Fire It Up: How Empowered People Automated Provisioning In 6 Datacenters Across 4 Continents

00:00:19.520 Hello, my name is Josh Schairbaum, and I live in the destination city of the train that Johnny Cash keeps hearing from Folsom Prison. I live in San Antonio. I'm a graduate of the Ohio State University, where I majored in military history, but now I write software.

00:00:27.920 I just finished my third year at Rackspace. We are the service leader in cloud computing, with nine production data centers including one right here in Grapevine, as well as in London, Hong Kong, and Sydney.

00:00:39.520 Our business model is built to adjust to customer needs quickly and efficiently. Rackspace is a founding member of the Open Compute Project, which is open source for data center hardware. We're helping establish designs that hardware companies can build to provide cheap and efficient computing infrastructures.

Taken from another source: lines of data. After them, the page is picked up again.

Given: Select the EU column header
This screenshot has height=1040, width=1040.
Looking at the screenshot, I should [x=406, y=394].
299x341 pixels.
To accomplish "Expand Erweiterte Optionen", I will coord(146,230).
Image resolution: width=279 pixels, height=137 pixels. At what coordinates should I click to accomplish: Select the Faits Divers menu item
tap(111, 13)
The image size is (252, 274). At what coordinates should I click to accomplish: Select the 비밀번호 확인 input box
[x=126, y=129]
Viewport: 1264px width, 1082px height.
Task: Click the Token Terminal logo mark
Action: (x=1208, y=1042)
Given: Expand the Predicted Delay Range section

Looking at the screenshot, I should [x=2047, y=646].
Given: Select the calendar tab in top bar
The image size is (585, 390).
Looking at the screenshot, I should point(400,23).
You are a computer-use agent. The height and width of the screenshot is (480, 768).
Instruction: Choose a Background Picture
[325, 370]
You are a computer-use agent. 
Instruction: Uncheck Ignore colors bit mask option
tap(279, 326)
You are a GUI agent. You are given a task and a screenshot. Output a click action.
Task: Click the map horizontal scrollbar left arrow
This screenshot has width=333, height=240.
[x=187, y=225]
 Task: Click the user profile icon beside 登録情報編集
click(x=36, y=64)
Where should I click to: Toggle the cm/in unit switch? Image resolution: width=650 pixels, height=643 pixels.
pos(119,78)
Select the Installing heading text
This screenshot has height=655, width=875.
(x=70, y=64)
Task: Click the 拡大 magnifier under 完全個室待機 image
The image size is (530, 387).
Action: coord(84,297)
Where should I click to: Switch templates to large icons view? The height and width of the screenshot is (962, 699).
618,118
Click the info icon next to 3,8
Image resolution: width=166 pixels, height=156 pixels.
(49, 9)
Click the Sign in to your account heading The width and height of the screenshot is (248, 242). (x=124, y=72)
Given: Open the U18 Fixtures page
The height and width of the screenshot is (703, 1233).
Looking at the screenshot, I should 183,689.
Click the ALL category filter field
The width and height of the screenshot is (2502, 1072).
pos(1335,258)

00:00:52.320 Our goal, along with Facebook, Intel, Arista, and others, is to create data centers filled with vanity-free servers that are 38% more efficient and 24% less expensive to build and run than current state-of-the-art data centers.

00:01:07.479 Together with NASA, we open-sourced the cloud as co-founders of OpenStack, a massively scalable cloud operating system designed from the ground up to provide private and public clouds with standards to prevent vendor lock-in. This benefits both cloud providers and customers.

00:01:13.119 However, many industry marketing gurus will be surprised to know that even the cloud runs on physical hardware. There are still situations where certain pieces of physical infrastructure make the most sense. The biggest and best computing environments in the future will be a hybrid of physical and virtualized resources.

00:01:26.920 You're not here to listen to me give a 40-minute marketing pitch about Rackspace. I'm standing here today to talk about how members of Rackspace's global data center and infrastructure teams work together to automate network device provisioning in six data centers across four continents.

00:01:34.040 Specifically, I'll present a case study of one of the applications that delivers an API in this process called Firekick. I thought Brian Mart Morton did a great job yesterday explaining some of the trade-offs his team made at Yammer.

00:01:43.959 It's been interesting to me that many of the talks we've heard have described conditions in a less than ideal world. I want to continue that discussion by sharing three simple examples of design choices we made to solve three separate problems. None of these decisions were made in a vacuum, and we will discuss potential approaches and the trade-offs we've made.

00:02:05.799 It's always important to know the context of these decisions. But there's another question: why do we often find ourselves living in a less than ideal world? Interacting with things outside of your control can get messy.

00:02:18.560 Sometimes, it's accidental; other times, it feels a bit more intentional. For the purposes of this talk, when I say 'device,' I mean a hardware firewall or load balancer.

00:02:29.080 In order for these devices to work with a customer's environment, additional configurations need to be made—setting up static routes, access control lists, ports, and interfaces. We generally call these files collectively 'configs.'

00:02:39.320 Here's a diagram of a fairly common setup for many of our customers, who have compliance and regulatory requirements. They have a dedicated firewall and load balancer logically placed in front of a combination of physical hardware, a private cloud, or connections to the public cloud.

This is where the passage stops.